Externamente, o tempo está fechando. Um ambiente em que bancos quebram e precisam ser resgatados não é favorável a nenhum governo, principalmente a um que começou cercado de expectativas e desafios. E tem a extrema direita à espreita. Um banco de nicho e regional na Califórnia não é nada, disseram os analistas, quando fecharam o SVB. Aí veio a quebra do Signature. Também pequeno, disseram. O Crédit Suisse, com seus 167 anos e várias encrencas, reportou dificuldades contábeis e recebeu um empréstimo bilionário do banco central suíço. Mas a sangria continuou. O First Republic foi socorrido com US$ 30 bilhões oferecidos por bancos de Wall Street, depois de uma negociação que envolveu a secretária do Tesouro, Janet Yellen, e o presidente do FED, Jerome Powell. Mas suas ações continuaram em queda. O índice americano de bancos caiu 16%, o da Europa, 15%, e o do Japão, 9%. “Esforços para estabilizar o sistema financeiro e afastar um pânico mais amplo foram apenas parcialmente bem sucedidos”, avaliou sexta-feira uma reportagem do Financial Times. Fundos de pensão que têm recursos no Crédit Suisse pedem soluções mais rápidas.

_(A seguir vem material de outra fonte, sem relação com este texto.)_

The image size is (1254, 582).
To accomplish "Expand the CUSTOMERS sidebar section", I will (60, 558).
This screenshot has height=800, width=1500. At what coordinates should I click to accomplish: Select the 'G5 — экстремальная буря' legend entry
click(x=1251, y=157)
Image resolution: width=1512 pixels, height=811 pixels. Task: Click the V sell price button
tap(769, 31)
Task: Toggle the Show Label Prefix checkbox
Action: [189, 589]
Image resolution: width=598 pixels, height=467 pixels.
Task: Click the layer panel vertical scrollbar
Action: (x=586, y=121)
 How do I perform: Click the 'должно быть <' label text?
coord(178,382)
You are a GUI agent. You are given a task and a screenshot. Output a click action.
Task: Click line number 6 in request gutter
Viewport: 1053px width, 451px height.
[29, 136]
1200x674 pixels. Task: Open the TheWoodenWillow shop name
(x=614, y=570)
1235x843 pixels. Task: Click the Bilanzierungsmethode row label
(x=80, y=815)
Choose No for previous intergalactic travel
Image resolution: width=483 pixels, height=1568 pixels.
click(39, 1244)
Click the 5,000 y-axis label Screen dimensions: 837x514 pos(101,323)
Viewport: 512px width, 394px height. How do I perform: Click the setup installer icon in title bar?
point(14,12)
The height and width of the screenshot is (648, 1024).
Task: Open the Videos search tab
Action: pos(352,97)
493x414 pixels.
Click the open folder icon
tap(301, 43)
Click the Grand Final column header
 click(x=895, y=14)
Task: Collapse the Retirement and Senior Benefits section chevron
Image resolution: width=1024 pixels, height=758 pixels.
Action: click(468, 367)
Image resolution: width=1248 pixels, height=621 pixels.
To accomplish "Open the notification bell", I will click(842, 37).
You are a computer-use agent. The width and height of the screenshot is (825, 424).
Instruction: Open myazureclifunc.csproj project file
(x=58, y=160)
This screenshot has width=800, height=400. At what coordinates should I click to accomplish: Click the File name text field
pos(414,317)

Se nada mais acontecer, a crise for contida e os problemas isolados, ainda assim o ambiente econômico estará mais hostil. Errar ficou mais caro. Com o Congresso parado e sombras se formando no horizonte internacional, o ministro Fernando Haddad viverá, nos próximos dias, o teste de fogo de sua gestão com a divulgação do arcabouço fiscal.

A semana em que o país deverá conhecer a proposta do arcabouço, começará com um seminário internacional no BNDES, realizado em parceria com o Cebri e Fiesp, sobre “uma estratégia de desenvolvimento sustentável para o século XXI”. Lá estarão estrelas da economia mundial como o Nobel Joseph Stiglitz, James Galbraith, moderados por André Lara Resende.